[Records from a data collection]

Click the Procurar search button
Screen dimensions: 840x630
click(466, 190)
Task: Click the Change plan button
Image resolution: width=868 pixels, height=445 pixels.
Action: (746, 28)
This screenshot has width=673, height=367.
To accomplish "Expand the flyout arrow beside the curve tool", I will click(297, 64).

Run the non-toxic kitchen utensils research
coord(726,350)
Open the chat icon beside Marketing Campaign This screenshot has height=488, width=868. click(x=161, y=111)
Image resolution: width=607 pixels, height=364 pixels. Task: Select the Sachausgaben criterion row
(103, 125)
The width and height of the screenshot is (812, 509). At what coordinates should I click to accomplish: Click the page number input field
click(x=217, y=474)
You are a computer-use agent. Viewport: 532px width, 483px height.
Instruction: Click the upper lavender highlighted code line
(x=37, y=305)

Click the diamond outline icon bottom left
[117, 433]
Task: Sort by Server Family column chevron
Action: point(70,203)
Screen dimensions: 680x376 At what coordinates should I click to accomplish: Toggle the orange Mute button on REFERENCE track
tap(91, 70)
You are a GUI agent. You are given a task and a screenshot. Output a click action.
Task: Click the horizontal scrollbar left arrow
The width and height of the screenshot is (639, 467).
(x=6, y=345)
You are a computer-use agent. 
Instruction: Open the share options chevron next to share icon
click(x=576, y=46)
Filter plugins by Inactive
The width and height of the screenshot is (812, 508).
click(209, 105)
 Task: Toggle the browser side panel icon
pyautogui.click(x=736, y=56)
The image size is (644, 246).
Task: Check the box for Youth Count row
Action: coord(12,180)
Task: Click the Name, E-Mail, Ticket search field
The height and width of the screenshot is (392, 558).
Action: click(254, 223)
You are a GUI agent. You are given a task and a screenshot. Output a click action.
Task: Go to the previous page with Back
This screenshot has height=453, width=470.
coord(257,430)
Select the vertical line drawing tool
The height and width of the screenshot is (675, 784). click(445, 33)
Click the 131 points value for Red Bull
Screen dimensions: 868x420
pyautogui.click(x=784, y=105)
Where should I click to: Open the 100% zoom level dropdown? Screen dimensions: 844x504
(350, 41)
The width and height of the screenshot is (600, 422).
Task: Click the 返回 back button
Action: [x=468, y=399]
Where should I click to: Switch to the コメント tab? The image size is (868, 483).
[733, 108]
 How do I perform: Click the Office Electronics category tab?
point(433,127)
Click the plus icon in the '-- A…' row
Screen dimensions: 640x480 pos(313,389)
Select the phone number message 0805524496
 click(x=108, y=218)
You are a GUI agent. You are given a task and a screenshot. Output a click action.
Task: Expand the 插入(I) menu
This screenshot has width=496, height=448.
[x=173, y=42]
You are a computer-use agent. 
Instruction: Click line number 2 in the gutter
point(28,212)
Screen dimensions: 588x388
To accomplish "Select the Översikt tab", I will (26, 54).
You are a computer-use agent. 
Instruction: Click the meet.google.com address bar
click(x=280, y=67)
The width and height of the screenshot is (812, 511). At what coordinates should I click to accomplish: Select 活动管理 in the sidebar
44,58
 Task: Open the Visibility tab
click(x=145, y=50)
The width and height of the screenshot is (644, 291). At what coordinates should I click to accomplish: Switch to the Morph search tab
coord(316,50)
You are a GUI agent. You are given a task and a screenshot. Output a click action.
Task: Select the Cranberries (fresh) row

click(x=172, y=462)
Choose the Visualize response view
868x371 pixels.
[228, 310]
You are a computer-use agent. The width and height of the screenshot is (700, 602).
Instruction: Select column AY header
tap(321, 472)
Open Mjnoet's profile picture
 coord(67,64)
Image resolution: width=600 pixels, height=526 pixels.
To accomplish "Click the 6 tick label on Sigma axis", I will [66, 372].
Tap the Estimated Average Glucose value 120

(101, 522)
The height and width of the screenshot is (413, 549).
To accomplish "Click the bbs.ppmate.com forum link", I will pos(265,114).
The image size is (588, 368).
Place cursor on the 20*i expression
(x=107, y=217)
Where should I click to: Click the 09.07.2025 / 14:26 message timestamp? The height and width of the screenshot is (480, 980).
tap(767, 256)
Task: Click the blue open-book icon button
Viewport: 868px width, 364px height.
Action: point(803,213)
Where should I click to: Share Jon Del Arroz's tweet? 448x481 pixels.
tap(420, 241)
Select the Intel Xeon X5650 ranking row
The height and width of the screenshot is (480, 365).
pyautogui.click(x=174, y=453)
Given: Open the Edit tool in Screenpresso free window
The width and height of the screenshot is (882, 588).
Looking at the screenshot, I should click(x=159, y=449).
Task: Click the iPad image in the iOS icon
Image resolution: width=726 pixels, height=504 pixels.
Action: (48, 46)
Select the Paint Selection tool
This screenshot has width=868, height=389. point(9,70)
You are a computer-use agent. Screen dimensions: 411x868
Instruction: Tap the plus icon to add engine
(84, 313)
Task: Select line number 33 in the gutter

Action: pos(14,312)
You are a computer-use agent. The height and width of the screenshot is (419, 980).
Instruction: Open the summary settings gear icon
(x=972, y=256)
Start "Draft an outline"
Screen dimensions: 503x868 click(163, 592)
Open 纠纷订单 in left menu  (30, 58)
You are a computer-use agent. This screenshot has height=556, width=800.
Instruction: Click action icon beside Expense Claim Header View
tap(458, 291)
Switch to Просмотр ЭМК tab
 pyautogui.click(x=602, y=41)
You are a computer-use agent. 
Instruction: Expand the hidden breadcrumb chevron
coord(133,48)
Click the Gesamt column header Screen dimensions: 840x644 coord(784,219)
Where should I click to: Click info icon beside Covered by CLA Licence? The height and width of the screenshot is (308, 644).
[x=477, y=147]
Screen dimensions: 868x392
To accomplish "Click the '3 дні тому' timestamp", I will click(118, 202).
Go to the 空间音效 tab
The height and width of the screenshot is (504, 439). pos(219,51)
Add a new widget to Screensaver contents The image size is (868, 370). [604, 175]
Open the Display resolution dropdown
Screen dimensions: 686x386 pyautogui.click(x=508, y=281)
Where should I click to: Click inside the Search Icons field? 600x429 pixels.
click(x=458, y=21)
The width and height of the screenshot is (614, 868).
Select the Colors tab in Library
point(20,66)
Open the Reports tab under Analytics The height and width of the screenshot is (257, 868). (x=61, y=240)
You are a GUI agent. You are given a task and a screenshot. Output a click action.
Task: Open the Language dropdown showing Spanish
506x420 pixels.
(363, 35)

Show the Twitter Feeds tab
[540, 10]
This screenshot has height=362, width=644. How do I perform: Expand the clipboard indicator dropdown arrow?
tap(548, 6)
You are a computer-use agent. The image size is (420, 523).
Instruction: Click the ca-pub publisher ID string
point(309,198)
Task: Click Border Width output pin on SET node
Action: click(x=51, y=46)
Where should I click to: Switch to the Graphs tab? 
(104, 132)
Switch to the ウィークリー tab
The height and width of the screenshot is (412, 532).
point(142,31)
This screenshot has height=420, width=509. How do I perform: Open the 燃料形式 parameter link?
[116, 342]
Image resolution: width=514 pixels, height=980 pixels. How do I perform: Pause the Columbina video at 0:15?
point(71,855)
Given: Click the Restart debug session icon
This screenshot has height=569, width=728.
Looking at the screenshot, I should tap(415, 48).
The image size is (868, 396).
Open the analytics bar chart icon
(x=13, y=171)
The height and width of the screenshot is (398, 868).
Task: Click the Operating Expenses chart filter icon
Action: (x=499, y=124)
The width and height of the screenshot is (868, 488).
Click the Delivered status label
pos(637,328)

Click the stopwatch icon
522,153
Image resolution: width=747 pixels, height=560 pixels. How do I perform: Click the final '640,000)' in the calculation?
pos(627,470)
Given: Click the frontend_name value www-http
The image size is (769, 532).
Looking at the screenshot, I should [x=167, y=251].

■ Required action
Go through the entries above and copy each line holding the string "menu".

■ Expected answer
Task: Expand the 插入(I) menu
Open 纠纷订单 in left menu  (30, 58)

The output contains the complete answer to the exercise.